Your objective.
Please keep to the lines below from the one with "Únete al equipo (101, 13)" through the one with "Nuestro trabajo en África (183, 2417)", and restate them word for word, ends included.

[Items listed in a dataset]
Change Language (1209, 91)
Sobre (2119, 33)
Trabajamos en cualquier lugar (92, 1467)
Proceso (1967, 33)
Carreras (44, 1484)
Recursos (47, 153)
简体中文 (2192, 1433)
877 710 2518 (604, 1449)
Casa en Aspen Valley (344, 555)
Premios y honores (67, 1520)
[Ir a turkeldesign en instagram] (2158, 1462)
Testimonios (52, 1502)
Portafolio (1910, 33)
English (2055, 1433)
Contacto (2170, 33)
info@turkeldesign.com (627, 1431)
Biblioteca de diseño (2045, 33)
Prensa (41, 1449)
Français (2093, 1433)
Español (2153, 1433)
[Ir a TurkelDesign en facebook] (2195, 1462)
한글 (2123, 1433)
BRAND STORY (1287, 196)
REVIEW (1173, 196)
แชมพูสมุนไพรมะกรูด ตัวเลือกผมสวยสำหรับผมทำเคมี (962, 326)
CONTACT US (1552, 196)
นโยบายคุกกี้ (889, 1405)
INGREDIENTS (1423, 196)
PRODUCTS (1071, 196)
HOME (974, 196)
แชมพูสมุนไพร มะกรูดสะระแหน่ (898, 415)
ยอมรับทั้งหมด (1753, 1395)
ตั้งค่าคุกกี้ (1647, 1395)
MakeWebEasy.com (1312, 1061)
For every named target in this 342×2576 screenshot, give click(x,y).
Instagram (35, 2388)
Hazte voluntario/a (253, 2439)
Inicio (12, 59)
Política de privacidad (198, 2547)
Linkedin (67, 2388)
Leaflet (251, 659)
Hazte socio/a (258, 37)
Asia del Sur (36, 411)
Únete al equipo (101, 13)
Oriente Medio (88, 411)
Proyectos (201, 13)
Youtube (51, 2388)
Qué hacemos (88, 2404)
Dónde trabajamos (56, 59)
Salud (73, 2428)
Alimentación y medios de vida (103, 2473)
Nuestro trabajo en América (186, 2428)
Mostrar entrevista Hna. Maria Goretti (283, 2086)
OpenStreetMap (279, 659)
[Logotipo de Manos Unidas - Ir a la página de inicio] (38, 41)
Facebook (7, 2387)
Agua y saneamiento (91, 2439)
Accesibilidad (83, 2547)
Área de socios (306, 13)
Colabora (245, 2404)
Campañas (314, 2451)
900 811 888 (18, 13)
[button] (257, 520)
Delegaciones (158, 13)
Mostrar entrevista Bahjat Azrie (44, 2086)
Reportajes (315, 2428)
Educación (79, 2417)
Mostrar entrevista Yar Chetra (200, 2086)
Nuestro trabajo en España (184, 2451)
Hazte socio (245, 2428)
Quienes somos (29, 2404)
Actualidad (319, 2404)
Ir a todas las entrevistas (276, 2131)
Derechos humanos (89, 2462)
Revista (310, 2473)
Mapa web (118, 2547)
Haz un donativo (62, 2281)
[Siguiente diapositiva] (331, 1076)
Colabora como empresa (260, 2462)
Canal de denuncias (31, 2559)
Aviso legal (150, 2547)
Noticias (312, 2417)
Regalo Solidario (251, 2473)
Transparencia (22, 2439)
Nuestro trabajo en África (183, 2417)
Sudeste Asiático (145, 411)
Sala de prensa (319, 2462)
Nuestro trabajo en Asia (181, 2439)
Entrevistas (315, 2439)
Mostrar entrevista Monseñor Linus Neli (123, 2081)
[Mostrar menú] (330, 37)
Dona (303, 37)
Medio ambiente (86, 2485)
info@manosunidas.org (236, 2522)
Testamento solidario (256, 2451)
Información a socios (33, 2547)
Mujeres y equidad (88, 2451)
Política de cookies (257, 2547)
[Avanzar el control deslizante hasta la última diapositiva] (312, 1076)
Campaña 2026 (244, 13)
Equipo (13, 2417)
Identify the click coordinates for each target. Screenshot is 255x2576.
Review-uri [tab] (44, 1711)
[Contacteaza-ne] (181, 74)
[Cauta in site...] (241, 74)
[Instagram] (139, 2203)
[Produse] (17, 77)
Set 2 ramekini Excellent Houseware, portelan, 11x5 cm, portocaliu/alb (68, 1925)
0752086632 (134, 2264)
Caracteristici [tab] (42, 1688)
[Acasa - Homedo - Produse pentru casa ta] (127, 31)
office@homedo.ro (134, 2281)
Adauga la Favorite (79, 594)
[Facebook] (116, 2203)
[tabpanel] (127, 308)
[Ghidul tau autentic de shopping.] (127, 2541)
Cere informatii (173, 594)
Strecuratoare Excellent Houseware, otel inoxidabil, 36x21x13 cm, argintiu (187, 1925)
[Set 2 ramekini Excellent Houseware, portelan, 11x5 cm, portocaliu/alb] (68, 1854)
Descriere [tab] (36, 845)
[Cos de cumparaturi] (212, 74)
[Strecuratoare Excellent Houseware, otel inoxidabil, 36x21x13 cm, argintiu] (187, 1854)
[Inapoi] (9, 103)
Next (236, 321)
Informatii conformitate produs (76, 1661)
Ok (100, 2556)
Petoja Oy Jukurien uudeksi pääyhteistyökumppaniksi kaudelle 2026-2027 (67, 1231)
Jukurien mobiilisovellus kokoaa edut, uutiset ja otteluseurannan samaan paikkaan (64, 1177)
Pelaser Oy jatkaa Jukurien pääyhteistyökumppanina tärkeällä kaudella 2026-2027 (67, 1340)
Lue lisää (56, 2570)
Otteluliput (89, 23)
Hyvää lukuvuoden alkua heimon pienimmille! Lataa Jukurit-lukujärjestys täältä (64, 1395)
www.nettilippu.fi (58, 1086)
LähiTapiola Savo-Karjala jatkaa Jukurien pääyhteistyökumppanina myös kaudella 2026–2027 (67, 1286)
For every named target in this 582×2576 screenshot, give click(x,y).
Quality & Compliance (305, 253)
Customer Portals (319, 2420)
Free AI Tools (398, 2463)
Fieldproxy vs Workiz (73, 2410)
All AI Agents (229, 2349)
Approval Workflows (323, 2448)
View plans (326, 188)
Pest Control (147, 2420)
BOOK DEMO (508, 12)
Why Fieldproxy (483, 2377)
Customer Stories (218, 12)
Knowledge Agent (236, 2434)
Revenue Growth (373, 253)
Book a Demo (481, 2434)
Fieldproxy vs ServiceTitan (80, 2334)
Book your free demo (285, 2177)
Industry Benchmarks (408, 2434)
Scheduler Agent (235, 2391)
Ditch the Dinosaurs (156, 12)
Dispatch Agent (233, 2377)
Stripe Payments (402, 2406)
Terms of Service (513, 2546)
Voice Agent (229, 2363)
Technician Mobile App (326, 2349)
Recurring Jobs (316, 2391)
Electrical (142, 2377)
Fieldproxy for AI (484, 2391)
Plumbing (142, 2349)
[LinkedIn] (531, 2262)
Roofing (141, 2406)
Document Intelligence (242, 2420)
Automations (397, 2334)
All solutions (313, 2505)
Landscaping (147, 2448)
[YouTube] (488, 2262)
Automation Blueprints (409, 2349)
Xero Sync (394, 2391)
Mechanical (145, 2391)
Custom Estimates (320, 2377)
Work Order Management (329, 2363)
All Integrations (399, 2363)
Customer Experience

Written reply.
Únete al equipo (101, 13)
Oriente Medio (88, 411)
Proyectos (201, 13)
Youtube (51, 2388)
Qué hacemos (88, 2404)
Dónde trabajamos (56, 59)
Salud (73, 2428)
Alimentación y medios de vida (103, 2473)
Nuestro trabajo en América (186, 2428)
Mostrar entrevista Hna. Maria Goretti (283, 2086)
OpenStreetMap (279, 659)
[Logotipo de Manos Unidas - Ir a la página de inicio] (38, 41)
Facebook (7, 2387)
Agua y saneamiento (91, 2439)
Accesibilidad (83, 2547)
Área de socios (306, 13)
Colabora (245, 2404)
Campañas (314, 2451)
900 811 888 (18, 13)
[button] (257, 520)
Delegaciones (158, 13)
Mostrar entrevista Bahjat Azrie (44, 2086)
Reportajes (315, 2428)
Educación (79, 2417)
Mostrar entrevista Yar Chetra (200, 2086)
Nuestro trabajo en España (184, 2451)
Hazte socio (245, 2428)
Quienes somos (29, 2404)
Actualidad (319, 2404)
Ir a todas las entrevistas (276, 2131)
Derechos humanos (89, 2462)
Revista (310, 2473)
Mapa web (118, 2547)
Haz un donativo (62, 2281)
[Siguiente diapositiva] (331, 1076)
Colabora como empresa (260, 2462)
Canal de denuncias (31, 2559)
Aviso legal (150, 2547)
Noticias (312, 2417)
Regalo Solidario (251, 2473)
Transparencia (22, 2439)
Nuestro trabajo en África (183, 2417)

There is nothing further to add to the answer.